Porque los caños, con arreglos y dirección de Nico Sorín, se quedaron para darle más espesor aún al combo de “Qué tal” y “La rubia tarada”. Porque después del potente recuerdo del añejo “Haciendo cosas raras” aparecieron los gaiteros -Bruno Cimatti, Carlos Navarro, Federico Lecanda y Enrique Boland- y el legado de Sumo en “Crua Chan” hizo temblar al barrio. De allí en más, solo “Cabalgata deportiva” aludió al nuevo disco (el único reclamo posible fue la ausencia del hermoso “Vos ya sabrás”): cuando La Aplanadora mete quinta a fondo, ya no hay quien quiera regresar a algo parecido a la cordura.

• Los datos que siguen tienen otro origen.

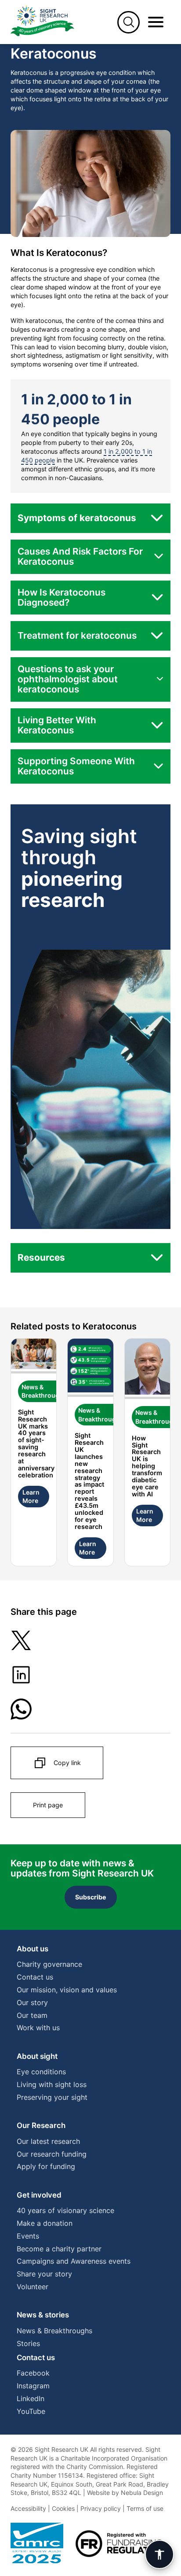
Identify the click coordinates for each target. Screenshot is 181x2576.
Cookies (63, 2508)
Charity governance (49, 1964)
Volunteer (32, 2286)
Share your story (44, 2273)
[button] (90, 518)
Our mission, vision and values (67, 1989)
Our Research (41, 2125)
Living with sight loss (52, 2084)
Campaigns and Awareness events (73, 2261)
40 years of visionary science (65, 2210)
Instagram (33, 2385)
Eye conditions (41, 2071)
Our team (32, 2015)
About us (32, 1948)
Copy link (67, 1762)
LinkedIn (30, 2398)
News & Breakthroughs (54, 2330)
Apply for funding (46, 2166)
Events (28, 2236)
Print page (48, 1805)
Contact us (35, 1977)
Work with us (38, 2027)
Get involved (39, 2195)
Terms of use (145, 2508)
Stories (28, 2343)
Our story (32, 2002)
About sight (37, 2056)
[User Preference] (159, 2554)
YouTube (31, 2411)
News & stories (43, 2314)
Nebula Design (142, 2492)
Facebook (33, 2373)
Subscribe (90, 1897)
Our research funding (52, 2154)
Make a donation (44, 2223)
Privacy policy (100, 2508)
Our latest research (48, 2141)
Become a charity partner (59, 2248)
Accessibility (28, 2508)
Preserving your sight (52, 2097)
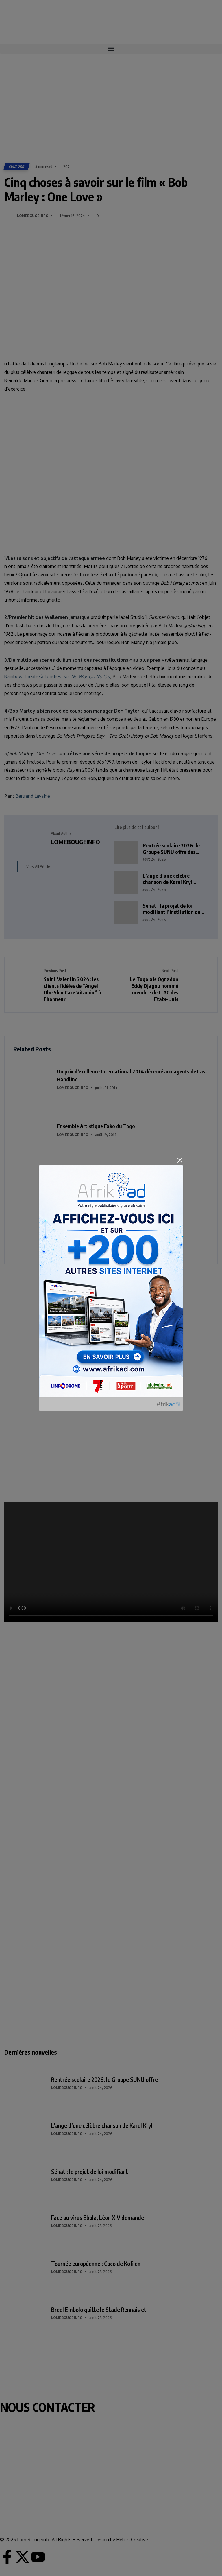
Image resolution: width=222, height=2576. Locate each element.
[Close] (179, 1160)
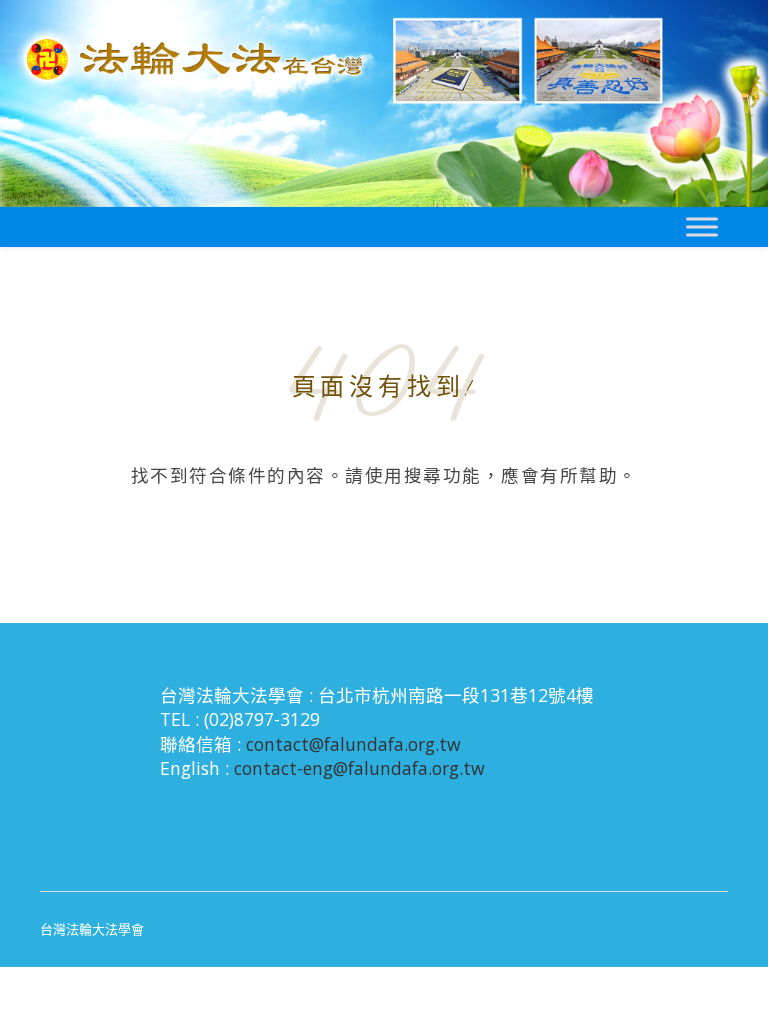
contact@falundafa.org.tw (353, 744)
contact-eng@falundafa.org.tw (359, 768)
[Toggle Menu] (702, 226)
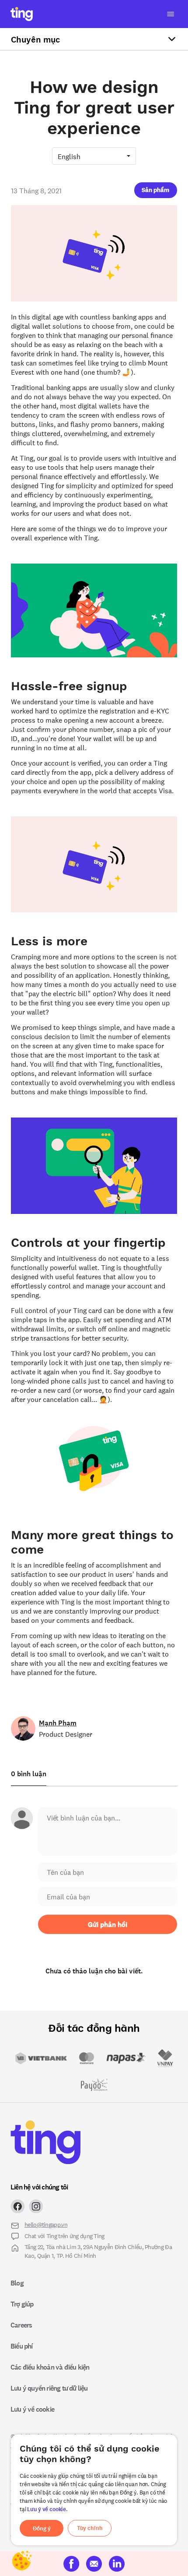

Entonces el Arena se viene abajo. El doblete con los salvajes punteos del gran Alambre fue pistoletazo de largada para abandonar toda circunspección. Con el disco ya “presentado” en sociedad, la banda fue de visita a los ‘90 y atropelló con “Rasputín / Hey Jude”, “Paraguay” y “Ala Delta”, y ante un auditorio en felices llamas regaló el último impacto emocional recordando nuevamente a Sumo con “El ojo blindado” y “Nextweek”. Nuevos solos de un Mollo que cada día toca mejor, guitarrista excepcional en una tierra de grandes instrumentistas; más ocasiones de admirar el laburo del Cóndor, un bajista tan lleno de ideas como capaz de taladrar con una única, ajustada y atinada nota; los ojos viajando otra vez a los moños imposibles, las apoyaturas sutiles de Catriel, que tanto puede reventar los parches como acariciarlos con escobillas.

Así, la monada que se desperdiga por Dorrego y Corrientes se ve tan cansada como feliz. Ha sido convocada a una noche más con Divididos, y acudió porque sabe que nunca es una noche más, nada es rutinario, siempre hay lugar para otro momento a atesorar de unos tipos que jamás saldrán al escenario a media máquina. En el Arena o en su querido Teatro de Flores, en Capital o en las provincias. Con este y con aquel o solos, eléctricos, acústicos, funkosos, cancioneros, folklóricos, ultrarockeros y punks. Divididos siempre cumple. Y más que eso.